[[ PROVIDED RECORDS, beginning ]]

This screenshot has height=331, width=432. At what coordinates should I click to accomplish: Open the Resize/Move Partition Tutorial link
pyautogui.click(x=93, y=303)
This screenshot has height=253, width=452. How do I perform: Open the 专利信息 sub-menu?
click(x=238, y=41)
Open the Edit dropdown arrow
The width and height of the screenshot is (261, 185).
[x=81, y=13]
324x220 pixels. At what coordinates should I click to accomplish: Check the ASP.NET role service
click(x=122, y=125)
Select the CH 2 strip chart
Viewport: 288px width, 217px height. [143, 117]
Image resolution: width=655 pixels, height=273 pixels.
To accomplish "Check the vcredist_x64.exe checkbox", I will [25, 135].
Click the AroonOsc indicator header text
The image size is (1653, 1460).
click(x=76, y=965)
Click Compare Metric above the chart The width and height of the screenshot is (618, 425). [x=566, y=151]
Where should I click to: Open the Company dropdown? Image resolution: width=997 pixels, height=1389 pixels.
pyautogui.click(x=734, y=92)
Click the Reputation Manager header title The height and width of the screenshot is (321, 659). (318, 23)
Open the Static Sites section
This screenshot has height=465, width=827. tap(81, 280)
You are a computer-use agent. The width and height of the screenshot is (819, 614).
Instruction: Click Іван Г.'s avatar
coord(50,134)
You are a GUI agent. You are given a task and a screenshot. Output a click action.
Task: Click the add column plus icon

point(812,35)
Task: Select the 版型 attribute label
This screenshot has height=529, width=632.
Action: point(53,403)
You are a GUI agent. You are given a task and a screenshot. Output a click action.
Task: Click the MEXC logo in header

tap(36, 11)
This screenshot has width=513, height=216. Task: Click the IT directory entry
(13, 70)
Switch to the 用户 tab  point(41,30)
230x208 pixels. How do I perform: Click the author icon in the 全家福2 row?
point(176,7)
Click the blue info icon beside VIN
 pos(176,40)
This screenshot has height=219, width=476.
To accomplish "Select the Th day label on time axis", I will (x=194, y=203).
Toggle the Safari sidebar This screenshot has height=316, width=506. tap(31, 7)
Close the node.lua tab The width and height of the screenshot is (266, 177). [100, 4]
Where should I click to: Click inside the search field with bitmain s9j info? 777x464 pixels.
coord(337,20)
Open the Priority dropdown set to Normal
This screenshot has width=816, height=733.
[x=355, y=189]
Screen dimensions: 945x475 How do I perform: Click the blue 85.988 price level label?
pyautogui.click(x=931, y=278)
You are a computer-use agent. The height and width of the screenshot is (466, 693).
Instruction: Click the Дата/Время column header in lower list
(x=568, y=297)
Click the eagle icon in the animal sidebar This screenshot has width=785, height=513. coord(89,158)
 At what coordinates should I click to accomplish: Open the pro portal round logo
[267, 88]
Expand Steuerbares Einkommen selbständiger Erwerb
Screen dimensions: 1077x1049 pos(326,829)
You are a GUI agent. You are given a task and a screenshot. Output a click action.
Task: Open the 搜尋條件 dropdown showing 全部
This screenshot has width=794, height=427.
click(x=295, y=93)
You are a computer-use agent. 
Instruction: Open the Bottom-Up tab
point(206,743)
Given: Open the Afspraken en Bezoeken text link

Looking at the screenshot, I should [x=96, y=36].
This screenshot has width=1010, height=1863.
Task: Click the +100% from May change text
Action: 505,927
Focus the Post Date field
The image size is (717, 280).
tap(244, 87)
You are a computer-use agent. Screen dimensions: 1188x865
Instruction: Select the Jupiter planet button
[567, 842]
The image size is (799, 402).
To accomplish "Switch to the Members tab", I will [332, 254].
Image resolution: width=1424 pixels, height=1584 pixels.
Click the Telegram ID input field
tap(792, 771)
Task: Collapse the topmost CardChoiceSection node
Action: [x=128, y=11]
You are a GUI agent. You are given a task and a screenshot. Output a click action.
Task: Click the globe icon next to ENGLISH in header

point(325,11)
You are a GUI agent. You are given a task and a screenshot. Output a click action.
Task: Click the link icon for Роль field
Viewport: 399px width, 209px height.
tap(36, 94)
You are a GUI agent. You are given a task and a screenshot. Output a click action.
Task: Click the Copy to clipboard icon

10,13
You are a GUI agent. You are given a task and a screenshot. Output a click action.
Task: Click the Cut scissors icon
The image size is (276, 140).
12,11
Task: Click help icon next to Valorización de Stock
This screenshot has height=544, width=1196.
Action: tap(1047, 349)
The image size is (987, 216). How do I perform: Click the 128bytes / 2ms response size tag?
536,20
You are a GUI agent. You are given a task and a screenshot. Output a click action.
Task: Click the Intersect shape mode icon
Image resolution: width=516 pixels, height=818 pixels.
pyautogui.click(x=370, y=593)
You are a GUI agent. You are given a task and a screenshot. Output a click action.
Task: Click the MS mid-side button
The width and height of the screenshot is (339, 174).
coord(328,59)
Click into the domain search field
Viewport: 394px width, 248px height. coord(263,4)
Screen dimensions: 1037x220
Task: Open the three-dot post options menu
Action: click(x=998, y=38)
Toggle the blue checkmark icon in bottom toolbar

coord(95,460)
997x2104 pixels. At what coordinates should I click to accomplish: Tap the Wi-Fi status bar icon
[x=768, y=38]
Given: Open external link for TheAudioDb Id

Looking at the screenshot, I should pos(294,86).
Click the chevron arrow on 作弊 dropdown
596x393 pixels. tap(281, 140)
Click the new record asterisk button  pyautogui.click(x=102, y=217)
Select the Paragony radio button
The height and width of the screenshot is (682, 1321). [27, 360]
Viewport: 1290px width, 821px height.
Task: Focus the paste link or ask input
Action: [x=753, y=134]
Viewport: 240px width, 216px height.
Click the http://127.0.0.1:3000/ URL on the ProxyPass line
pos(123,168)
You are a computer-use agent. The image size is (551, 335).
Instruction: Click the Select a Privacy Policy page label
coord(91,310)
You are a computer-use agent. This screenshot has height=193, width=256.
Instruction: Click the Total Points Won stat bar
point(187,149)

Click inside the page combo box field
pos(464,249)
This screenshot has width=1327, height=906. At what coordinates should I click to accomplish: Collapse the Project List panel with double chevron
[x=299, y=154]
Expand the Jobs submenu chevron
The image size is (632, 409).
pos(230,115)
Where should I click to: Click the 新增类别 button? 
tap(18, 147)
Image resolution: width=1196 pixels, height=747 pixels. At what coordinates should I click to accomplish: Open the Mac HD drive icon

[[ PROVIDED RECORDS, end ]]

→ **WORK INSTRUCTIONS**
Reproduce, word for word and in full, only the lines above that start at the line with "You are a computer-use agent. The height" and run through the line with "Image resolution: width=1424", both ends included.

→ **EXERCISE RESULT**
You are a computer-use agent. The height and width of the screenshot is (466, 693).
Instruction: Click the Дата/Время column header in lower list
(x=568, y=297)
Click the eagle icon in the animal sidebar This screenshot has width=785, height=513. coord(89,158)
 At what coordinates should I click to accomplish: Open the pro portal round logo
[267, 88]
Expand Steuerbares Einkommen selbständiger Erwerb
Screen dimensions: 1077x1049 pos(326,829)
You are a GUI agent. You are given a task and a screenshot. Output a click action.
Task: Open the 搜尋條件 dropdown showing 全部
This screenshot has width=794, height=427.
click(x=295, y=93)
You are a computer-use agent. 
Instruction: Open the Bottom-Up tab
point(206,743)
Given: Open the Afspraken en Bezoeken text link

Looking at the screenshot, I should [x=96, y=36].
This screenshot has width=1010, height=1863.
Task: Click the +100% from May change text
Action: 505,927
Focus the Post Date field
The image size is (717, 280).
tap(244, 87)
You are a computer-use agent. Screen dimensions: 1188x865
Instruction: Select the Jupiter planet button
[567, 842]
The image size is (799, 402).
To accomplish "Switch to the Members tab", I will [332, 254].
Image resolution: width=1424 pixels, height=1584 pixels.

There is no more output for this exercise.